Le Salon international de l’agriculture française a ouvert ses portes ce week-end à Paris. Après deux ans de suspension pour cause de Covid, cela devait être une fête. Mais la guerre en Ukraine plombe l’atmosphère, elle rappelle à quelle point cette activité aujourd’hui fragilisée par les concurrents de la mer noire est redevenue stratégique.
Sur le plan agricole, on associe volontiers Russie et Ukraine dans un même ensemble, celui des exportateurs émanant de la mer Noire, car c’est via les ports de la seconde que ces deux producteurs historiques de céréales expédient leur marchandise dans le monde. On les associe aussi pour leur avantage commun : les terres noires, un sol tellement riche en humus que les engrais en deviennent superflus. Leur potentiel a longtemps été soumis aux aléas de la météo et du gel et bridé par des modes de production hérité du système soviétique ; Mais depuis quelques années ces deux pays mettent les bouchées doubles pour doper leur récolte. L’agriculture représente 15% du PIB de l’Ukraine, 40% de ses exportations. Un secteur donc crucial, vital pour l’économie du pays. La Russie de son côté est devenue en 2016 le premier exportateur mondial de blé.

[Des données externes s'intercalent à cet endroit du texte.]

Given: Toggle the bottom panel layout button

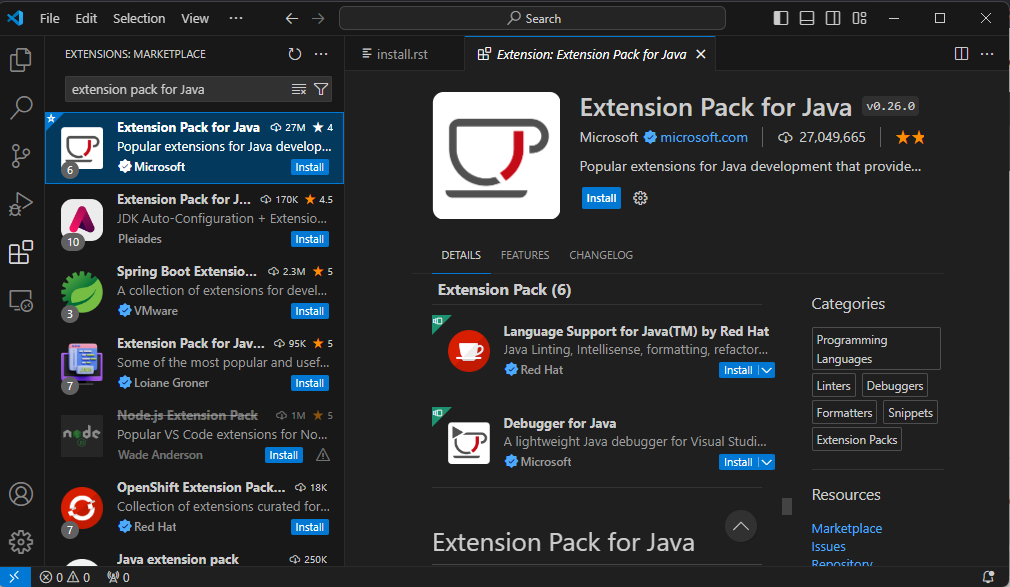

Ces deux pays sont des concurrents directs de la France ?
De la France, le premier exportateur européen, et des Européens en général. A eux deux, Russie et Ukraine produisent à peu près autant de blé que l’Europe entière mais ils en exportent deux fois plus dans le monde. Ils sont devenus des rivaux inquiétants dans les pays du pourtour méditerranéen comme l’Egypte ou l’Algérie, des clients traditionnels du blé français. Globalement la production française stagne alors que celle de ces deux pays s’envolent. Le réservoir de terres cultivables de l’Ukraine attire les investisseurs étrangers, ce pays est aujourd’hui le grenier de l’Europe, tandis que la Russie a considérablement revu ses méthodes pour doper sa production
Les sanctions prises en 2014 ont accéléré l’essor de l’agriculture russe ?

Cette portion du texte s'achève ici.